## Tasks for this exercise
A) List every problem that the Shared Kernel section below says a synchronous API call from the accounting service to the user service introduces.
B) According to the Shared Kernel section below, why is the field named ownerId instead of userId?

## Reading passage
** Begin **
Shared Kernel
In a microservice architecture, multiple services may need to maintain a local view of aggregates owned by other services. For example, consider the BankAccount aggregate discussed in the aggregate documentation. Let’s say we update the BankAccount aggregate to reference a user by ID rather than by name. This is a more realistic setup for systems operating across service boundaries. The BankAccount aggregate is owned by the accounting service, but now depends on the User aggregate owned by the user service to reference user information.
@Aggregate("BankAccount")
export class BankAccount extends AbstractAggregateRoot {
private ownerId: string;
public getOwnerId(): string {
return this.ownerId;
}
// Rest of the aggregate...
}
The OpenAccountCommand would now accept an ownerId field, referring to the ID of a User aggregate managed by the user service. However, this raises a challenge: the accounting service must validate that the referenced user exists (and perhaps whether they’re eligible to open an account).
Why ownerId instead of userId?
Domain driven design emphasizes bounded context and ubiquitous language. Although the owning service refers to this entity as a "user", the correct term in the banking context is "owner".
One option is to perform a synchronous API call from the accounting service to the user service during command handling, in the application layer. But this introduces temporal coupling — if the user service is unavailable, account creation fails. This pattern increases coupling and introduces the problem of cascading failures and is generally discouraged in microservice architectures.
** End **
## Provided data
** Begin **
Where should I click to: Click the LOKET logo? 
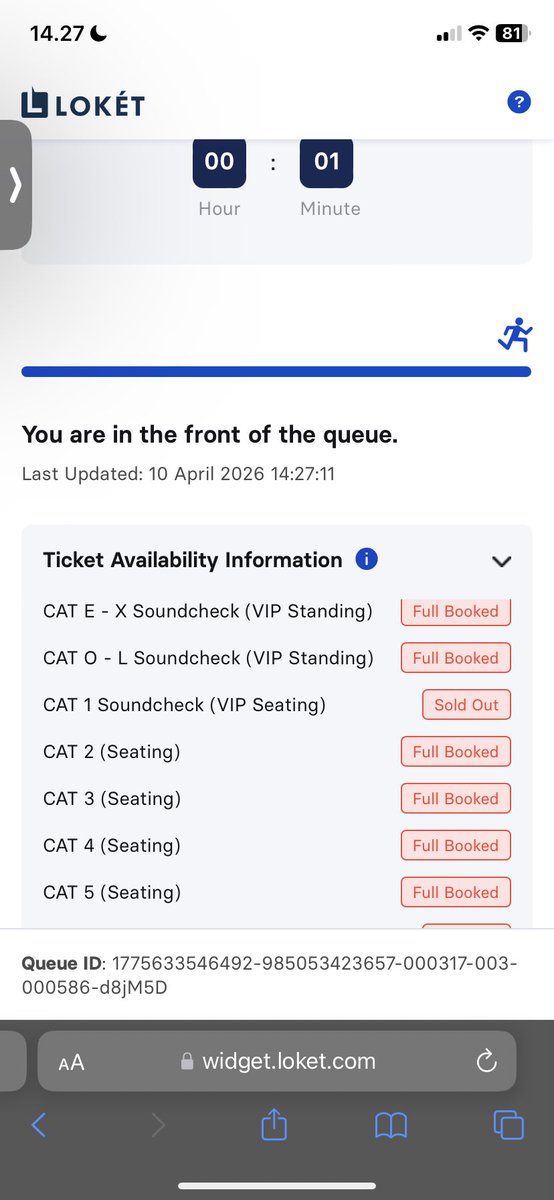[82, 103]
** End **
## Outputs in order
A)
- Temporal coupling: if the user service is unavailable, account creation fails.
- Increased coupling.
- Cascading failures.

B) Domain driven design emphasizes bounded context and ubiquitous language, and although the owning service calls the entity a "user," the correct term in the banking context is "owner."